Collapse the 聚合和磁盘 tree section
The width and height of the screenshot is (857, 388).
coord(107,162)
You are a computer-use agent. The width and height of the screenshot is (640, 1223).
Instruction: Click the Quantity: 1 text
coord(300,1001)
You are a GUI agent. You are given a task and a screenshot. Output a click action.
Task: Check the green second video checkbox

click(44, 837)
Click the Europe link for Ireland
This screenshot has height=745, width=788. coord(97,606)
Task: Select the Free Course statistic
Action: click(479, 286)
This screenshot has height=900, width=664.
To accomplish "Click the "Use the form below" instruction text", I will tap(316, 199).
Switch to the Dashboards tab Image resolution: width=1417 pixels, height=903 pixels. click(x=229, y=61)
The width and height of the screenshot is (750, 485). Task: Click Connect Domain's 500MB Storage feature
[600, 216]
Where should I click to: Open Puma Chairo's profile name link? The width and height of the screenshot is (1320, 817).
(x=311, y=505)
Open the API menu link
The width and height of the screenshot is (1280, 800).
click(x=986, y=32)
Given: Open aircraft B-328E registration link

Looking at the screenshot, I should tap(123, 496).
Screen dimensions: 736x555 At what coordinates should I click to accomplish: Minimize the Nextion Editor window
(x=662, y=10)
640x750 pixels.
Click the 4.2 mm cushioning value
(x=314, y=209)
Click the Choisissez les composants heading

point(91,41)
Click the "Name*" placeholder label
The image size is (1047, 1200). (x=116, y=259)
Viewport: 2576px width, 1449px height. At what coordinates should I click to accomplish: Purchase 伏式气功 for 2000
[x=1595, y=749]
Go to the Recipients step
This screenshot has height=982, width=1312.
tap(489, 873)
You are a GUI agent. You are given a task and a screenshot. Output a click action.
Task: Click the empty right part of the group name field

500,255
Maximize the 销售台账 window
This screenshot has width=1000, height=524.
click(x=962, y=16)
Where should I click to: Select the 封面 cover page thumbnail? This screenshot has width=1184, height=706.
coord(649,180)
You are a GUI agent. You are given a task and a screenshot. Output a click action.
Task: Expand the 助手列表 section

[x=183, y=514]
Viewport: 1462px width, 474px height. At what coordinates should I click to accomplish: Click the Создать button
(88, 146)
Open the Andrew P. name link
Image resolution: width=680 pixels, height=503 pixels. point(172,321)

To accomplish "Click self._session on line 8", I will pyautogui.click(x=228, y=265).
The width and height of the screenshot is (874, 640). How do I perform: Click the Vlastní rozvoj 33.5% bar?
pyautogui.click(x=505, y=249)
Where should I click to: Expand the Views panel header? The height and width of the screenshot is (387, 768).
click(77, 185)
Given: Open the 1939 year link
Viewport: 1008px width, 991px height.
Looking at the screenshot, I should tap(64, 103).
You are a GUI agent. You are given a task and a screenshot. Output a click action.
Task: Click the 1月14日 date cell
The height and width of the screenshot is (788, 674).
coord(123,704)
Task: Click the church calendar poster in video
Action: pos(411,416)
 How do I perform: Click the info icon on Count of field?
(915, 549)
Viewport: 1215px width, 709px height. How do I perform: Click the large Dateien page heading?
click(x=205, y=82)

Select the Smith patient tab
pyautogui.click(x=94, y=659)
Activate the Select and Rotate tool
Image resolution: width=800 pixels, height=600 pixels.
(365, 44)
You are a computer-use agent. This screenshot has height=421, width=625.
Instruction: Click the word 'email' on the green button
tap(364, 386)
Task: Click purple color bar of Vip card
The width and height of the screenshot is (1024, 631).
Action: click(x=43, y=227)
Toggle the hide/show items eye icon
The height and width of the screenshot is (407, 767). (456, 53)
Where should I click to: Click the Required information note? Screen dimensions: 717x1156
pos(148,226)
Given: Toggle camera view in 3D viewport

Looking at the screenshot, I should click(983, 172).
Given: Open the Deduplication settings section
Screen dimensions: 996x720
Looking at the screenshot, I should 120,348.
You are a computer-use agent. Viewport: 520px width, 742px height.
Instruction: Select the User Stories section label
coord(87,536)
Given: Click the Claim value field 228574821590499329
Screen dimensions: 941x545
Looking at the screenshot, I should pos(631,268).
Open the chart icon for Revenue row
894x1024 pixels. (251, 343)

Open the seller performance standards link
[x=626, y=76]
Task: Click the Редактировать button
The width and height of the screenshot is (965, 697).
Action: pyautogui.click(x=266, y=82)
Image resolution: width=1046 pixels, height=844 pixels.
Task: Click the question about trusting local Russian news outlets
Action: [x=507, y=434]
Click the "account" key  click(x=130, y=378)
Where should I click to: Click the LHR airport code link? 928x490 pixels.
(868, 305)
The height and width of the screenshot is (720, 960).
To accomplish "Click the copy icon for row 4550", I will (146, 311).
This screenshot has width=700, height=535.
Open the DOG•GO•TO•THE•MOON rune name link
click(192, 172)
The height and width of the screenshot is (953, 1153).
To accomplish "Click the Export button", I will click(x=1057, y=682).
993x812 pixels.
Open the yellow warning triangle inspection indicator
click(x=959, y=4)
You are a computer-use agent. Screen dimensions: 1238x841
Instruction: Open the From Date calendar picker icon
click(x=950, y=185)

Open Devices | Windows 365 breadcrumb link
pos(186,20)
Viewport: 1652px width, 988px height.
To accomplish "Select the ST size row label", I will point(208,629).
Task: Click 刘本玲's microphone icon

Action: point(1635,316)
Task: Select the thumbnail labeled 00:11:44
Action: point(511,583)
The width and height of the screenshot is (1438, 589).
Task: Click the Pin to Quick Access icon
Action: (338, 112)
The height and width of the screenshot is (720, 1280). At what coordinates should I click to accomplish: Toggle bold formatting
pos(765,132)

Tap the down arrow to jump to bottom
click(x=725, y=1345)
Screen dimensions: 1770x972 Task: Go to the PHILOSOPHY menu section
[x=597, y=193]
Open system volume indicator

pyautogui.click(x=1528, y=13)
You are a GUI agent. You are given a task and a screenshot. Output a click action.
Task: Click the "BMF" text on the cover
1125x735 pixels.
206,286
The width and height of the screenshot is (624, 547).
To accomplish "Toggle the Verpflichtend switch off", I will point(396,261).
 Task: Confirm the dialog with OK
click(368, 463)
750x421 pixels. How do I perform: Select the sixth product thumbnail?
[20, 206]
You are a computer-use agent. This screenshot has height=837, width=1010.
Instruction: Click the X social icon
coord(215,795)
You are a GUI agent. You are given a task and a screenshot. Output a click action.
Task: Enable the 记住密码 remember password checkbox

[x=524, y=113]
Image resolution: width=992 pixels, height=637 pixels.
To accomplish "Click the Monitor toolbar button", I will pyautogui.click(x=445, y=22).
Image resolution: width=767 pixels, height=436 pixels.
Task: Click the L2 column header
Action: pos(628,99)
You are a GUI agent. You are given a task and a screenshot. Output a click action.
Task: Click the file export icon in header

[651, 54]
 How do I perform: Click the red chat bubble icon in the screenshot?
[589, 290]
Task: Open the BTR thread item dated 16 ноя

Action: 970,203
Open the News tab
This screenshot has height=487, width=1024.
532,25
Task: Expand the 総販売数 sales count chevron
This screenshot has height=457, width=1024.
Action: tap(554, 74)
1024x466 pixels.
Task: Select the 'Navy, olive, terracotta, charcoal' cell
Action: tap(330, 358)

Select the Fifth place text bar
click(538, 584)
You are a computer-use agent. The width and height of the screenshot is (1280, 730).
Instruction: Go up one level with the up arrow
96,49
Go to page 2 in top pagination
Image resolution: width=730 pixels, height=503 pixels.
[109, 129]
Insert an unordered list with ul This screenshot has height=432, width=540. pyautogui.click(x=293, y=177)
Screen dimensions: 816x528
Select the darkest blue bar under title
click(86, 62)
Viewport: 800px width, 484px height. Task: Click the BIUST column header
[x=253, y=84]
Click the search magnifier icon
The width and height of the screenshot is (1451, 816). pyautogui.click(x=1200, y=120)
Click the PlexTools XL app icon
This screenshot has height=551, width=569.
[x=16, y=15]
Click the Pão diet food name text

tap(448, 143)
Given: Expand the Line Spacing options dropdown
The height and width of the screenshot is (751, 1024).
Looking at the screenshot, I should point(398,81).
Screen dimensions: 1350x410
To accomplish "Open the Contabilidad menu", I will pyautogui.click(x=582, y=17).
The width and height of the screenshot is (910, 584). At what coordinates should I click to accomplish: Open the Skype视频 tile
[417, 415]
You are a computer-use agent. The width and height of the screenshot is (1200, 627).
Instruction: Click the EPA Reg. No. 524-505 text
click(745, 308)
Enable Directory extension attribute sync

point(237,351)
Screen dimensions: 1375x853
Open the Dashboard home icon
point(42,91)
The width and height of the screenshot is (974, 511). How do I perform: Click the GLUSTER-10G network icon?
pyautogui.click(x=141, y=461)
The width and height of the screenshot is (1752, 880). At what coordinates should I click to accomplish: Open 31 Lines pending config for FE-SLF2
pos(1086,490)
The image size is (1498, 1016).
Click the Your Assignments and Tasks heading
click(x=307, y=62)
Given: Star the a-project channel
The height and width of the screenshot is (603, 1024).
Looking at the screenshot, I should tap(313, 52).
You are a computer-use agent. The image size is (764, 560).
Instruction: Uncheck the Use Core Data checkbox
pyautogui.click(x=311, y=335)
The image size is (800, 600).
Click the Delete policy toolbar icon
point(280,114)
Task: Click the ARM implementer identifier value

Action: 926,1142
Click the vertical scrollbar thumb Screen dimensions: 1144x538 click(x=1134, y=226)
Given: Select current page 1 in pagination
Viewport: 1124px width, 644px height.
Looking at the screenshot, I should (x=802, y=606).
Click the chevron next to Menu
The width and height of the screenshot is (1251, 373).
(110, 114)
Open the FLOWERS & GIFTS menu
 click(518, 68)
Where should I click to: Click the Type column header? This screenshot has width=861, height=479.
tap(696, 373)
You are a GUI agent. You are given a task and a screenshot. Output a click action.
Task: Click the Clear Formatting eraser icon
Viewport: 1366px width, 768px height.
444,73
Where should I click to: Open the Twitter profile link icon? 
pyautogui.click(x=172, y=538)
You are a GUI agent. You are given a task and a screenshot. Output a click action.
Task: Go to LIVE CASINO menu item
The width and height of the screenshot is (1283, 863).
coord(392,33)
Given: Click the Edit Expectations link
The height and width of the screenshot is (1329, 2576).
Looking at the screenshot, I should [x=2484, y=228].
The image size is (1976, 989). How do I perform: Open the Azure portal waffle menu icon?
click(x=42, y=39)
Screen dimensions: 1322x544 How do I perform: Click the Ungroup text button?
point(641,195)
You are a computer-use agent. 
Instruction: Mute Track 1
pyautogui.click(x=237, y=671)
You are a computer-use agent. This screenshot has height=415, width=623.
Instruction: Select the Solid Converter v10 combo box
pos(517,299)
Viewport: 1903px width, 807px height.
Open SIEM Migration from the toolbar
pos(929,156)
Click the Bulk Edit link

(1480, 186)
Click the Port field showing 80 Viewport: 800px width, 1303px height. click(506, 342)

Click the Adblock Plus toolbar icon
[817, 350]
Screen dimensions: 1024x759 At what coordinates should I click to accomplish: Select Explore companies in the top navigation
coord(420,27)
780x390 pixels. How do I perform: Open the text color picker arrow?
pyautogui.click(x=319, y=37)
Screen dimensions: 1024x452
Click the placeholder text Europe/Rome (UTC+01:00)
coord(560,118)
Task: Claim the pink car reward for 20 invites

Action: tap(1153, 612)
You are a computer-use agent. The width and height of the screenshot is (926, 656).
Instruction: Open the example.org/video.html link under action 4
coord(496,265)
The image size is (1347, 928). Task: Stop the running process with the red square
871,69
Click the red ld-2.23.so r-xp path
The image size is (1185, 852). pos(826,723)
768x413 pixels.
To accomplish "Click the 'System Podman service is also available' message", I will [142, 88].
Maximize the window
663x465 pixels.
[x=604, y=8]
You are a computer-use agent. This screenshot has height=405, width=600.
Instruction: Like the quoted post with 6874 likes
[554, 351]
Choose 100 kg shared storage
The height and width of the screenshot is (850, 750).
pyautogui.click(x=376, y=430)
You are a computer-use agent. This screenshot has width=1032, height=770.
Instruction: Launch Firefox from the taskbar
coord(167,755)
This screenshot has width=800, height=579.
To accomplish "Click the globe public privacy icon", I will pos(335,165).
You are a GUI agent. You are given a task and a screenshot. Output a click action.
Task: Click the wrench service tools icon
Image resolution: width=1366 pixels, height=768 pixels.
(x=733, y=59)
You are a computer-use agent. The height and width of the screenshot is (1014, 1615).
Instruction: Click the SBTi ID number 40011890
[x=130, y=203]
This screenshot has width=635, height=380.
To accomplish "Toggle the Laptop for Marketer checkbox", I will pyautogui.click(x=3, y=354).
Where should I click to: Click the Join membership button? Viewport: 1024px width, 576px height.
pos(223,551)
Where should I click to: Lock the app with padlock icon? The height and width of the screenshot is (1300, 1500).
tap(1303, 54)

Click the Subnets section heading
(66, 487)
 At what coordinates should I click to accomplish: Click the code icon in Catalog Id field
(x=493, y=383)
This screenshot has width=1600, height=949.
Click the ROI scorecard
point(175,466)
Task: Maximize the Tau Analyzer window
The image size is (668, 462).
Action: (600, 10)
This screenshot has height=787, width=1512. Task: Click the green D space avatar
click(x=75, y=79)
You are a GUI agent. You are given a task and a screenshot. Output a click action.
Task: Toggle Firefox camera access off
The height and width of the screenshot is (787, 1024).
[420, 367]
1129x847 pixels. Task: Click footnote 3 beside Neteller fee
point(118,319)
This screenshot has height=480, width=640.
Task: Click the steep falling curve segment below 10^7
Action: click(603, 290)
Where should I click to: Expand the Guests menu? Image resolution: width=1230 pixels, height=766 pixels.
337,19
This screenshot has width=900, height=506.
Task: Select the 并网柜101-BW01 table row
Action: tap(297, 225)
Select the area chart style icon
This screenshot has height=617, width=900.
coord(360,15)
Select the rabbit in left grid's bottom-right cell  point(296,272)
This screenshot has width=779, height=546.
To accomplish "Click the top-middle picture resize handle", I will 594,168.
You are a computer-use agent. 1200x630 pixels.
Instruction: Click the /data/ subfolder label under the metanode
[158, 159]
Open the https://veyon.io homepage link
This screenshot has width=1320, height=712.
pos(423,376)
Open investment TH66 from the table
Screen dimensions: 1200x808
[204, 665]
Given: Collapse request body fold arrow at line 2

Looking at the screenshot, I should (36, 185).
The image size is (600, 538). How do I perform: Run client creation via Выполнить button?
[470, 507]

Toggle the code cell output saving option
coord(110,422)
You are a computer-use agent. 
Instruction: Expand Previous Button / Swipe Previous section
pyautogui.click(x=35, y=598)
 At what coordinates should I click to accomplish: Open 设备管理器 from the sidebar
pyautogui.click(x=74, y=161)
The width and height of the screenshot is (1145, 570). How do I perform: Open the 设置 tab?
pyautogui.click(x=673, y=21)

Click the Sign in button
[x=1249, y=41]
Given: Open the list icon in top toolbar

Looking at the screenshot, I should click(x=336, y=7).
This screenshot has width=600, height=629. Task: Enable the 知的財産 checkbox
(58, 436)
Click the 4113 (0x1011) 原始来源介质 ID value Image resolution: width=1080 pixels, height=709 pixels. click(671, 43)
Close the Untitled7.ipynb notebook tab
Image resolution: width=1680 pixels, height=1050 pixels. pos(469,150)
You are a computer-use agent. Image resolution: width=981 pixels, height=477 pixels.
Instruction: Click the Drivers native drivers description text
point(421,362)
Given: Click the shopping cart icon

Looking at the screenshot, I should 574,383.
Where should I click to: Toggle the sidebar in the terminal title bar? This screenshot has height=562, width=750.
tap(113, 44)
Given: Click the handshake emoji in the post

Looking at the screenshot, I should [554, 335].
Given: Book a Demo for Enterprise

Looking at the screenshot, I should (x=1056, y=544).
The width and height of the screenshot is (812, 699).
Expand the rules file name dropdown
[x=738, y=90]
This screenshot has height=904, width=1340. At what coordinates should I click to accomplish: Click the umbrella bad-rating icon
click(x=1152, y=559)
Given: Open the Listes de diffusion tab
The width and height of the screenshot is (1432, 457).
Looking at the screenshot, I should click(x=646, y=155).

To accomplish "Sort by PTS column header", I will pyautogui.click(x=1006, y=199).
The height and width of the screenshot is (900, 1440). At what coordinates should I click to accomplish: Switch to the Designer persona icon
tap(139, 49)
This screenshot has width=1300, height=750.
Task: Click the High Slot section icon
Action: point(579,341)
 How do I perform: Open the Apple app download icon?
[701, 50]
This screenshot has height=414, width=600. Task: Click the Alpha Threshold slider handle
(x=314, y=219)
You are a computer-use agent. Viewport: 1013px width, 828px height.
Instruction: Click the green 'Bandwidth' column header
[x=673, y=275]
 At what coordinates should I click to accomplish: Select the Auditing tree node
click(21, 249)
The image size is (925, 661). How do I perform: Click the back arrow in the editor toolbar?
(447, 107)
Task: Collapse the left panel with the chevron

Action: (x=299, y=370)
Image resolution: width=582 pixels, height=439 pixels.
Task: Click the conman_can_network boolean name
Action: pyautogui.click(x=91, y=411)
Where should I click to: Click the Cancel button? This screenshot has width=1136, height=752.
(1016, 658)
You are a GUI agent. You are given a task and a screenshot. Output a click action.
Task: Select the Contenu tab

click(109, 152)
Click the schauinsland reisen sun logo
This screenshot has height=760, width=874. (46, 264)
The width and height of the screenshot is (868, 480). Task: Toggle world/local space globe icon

______

◆ YOUR OBJECTIVE: Scan the records above and report how many lines include the word "globe", without any other text.

◆ EXPECTED ANSWER: 2